St. Petersburg is a city awash in color. Pastel buildings sparkle under a clear blue sky peppered with billowing clouds—the same sky you see painted on the ceilings of palaces, dramatized by heroic, angelic, religious, or political figures.
St. Petersburg was designed by Peter the Great (circa 1713) to be his Imperial capital. Peter’s determination to raise Russia out of its cultural isolation and into the light of the modern world was the driving force behind his reign and set the stage for the flowering of St Petersburg under Empress Elizabeth I, Peter’s ebullient daughter.
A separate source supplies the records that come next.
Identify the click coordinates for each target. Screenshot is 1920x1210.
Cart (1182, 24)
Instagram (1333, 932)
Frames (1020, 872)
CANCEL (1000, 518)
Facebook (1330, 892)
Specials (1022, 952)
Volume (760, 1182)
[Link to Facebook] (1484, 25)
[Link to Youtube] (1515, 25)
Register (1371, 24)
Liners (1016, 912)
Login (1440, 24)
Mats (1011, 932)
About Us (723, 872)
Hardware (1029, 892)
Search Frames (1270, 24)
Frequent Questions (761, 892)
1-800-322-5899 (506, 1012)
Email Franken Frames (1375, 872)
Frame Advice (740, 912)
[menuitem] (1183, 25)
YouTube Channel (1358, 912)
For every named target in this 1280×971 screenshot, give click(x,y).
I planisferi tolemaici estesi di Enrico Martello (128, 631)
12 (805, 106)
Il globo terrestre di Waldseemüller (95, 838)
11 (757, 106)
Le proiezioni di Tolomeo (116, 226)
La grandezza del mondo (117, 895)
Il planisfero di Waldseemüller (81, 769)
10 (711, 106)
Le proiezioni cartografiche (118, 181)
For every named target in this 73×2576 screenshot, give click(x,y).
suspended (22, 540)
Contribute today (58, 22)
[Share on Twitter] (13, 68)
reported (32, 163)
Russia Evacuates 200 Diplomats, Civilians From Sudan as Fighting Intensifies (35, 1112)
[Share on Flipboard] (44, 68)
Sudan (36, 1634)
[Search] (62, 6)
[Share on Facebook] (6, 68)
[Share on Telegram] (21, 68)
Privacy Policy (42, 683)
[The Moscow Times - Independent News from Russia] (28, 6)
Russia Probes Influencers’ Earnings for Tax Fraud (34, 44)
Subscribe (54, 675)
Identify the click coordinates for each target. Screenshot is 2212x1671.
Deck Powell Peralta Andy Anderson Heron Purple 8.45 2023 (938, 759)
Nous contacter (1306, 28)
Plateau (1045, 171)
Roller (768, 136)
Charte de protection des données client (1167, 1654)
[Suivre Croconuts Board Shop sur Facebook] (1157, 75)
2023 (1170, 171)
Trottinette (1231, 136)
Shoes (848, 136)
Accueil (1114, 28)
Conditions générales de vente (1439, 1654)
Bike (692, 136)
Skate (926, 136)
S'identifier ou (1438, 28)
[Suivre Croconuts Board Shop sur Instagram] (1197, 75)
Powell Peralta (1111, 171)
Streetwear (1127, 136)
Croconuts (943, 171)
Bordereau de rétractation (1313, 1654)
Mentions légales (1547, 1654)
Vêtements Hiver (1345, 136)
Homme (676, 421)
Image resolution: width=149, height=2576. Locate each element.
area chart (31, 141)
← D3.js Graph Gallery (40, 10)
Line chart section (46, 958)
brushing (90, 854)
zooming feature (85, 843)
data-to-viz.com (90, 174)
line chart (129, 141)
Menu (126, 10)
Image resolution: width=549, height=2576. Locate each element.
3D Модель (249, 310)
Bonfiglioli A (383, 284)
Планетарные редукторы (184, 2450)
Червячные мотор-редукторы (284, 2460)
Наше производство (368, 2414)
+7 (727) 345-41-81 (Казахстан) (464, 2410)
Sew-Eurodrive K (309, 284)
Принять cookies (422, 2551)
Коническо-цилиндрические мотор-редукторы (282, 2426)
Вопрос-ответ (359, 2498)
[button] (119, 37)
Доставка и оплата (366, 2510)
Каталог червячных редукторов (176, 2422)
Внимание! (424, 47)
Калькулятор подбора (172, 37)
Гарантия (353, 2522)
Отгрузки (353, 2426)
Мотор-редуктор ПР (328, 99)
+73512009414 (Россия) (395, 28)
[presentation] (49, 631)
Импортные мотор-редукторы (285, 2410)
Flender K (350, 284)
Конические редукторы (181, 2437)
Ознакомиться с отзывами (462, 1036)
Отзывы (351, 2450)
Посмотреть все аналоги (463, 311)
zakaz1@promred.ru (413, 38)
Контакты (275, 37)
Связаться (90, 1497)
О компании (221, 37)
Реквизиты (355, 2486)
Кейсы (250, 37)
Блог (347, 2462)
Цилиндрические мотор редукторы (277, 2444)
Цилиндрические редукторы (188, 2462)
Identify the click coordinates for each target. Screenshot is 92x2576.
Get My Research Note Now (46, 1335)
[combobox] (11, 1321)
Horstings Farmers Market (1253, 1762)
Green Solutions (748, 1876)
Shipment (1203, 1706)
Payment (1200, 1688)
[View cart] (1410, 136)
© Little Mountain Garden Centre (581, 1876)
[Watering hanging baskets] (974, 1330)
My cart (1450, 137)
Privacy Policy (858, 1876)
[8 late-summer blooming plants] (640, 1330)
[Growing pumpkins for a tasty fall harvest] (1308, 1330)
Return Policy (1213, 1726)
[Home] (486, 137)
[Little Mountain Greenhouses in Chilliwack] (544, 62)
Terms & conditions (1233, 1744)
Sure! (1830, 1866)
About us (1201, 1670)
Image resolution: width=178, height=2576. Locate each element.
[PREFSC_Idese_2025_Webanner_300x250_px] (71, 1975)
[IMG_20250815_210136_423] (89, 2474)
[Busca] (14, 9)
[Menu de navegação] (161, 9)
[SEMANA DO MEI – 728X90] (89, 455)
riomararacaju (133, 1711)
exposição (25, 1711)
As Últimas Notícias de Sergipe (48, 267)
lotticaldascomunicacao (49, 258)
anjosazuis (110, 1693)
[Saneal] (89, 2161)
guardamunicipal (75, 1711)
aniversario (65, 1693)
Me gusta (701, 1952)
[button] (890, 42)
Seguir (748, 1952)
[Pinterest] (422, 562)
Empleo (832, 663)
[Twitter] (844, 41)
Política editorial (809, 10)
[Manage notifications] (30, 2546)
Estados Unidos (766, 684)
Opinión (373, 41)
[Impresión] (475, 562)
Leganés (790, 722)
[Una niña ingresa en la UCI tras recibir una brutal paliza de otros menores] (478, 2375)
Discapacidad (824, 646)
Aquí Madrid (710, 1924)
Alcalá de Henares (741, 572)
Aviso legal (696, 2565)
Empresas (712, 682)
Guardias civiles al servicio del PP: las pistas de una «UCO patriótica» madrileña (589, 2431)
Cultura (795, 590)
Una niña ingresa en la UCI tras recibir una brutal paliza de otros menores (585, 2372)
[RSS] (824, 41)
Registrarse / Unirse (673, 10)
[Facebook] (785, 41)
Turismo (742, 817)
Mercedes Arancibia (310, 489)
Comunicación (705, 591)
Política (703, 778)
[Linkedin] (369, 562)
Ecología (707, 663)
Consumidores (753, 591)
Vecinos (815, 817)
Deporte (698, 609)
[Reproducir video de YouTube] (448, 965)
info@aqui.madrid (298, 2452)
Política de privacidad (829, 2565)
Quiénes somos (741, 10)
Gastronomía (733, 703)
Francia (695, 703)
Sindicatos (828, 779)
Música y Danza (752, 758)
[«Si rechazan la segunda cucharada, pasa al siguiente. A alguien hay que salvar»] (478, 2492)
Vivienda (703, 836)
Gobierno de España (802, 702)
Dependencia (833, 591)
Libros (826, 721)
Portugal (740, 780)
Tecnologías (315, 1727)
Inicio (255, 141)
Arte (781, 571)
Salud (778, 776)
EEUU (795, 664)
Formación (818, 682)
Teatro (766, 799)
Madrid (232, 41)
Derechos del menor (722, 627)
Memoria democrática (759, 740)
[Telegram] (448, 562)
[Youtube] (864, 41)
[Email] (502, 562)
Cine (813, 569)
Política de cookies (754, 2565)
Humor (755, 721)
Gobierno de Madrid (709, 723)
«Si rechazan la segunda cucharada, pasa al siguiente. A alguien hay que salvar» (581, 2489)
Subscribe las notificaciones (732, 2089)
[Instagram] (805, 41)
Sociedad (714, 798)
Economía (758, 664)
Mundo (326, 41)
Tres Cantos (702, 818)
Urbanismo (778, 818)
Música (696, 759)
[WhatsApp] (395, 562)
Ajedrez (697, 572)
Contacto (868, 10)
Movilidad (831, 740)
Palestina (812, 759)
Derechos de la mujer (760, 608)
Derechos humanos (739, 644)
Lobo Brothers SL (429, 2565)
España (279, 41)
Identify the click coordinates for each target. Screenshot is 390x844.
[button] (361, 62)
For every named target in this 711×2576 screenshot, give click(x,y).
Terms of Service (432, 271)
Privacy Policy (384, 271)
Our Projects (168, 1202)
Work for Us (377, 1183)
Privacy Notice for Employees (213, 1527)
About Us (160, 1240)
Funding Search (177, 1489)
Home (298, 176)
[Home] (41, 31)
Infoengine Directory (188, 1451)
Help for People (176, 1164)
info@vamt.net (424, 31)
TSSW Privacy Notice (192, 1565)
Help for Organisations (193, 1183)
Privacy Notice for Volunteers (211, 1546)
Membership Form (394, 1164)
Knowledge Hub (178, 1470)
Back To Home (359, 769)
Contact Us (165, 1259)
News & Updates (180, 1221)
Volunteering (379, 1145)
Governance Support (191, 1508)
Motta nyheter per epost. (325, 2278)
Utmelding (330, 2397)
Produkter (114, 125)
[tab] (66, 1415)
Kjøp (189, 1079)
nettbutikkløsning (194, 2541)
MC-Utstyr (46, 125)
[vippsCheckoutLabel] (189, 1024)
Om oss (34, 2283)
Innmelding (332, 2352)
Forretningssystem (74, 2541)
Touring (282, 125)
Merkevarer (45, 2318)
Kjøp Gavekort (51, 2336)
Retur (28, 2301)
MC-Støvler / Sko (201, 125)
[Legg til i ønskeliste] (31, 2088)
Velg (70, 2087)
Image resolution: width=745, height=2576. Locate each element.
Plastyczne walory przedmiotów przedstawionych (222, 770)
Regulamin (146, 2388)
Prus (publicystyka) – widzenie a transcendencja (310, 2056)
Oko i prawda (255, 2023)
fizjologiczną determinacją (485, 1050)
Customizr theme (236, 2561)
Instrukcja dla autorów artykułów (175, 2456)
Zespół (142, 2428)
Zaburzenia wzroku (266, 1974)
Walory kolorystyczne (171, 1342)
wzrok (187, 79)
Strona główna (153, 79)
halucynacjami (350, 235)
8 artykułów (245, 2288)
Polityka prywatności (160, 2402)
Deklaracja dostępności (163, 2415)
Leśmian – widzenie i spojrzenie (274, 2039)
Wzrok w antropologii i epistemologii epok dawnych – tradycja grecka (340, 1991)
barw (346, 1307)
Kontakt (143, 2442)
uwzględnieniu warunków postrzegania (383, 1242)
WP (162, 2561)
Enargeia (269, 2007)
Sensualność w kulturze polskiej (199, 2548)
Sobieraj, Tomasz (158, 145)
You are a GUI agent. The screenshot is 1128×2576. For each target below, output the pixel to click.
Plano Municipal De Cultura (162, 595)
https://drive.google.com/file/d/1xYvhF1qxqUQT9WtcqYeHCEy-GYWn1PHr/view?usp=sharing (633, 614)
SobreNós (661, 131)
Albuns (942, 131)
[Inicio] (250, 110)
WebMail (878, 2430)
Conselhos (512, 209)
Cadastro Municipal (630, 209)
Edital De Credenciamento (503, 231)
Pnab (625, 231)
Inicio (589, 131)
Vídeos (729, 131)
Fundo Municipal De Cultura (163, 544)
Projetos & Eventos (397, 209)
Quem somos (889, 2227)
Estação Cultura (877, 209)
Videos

The Winter Palace was visualized by Elizabeth as her crowning glory. Unfortunately, she did not live to occupy the magnificent building and it fell to Catherine the Great to be the first monarch to abide in the turquoise-coloured palace at the water’s edge. Catherine’s 34-year reign was St. Petersburg’s golden age of art and science.
Catherine sent emissaries to scour Europe for paintings and decorative arts, and built the Little Hermitage next to the Winter Palace to accommodate her initial purchase of 225 Dutch and Flemish paintings. As Catherine’s wealth and power grew, so did her art collection. The New Hermitage was added to house her collection, which had grown to 4,000 paintings by the time of her death in 1796.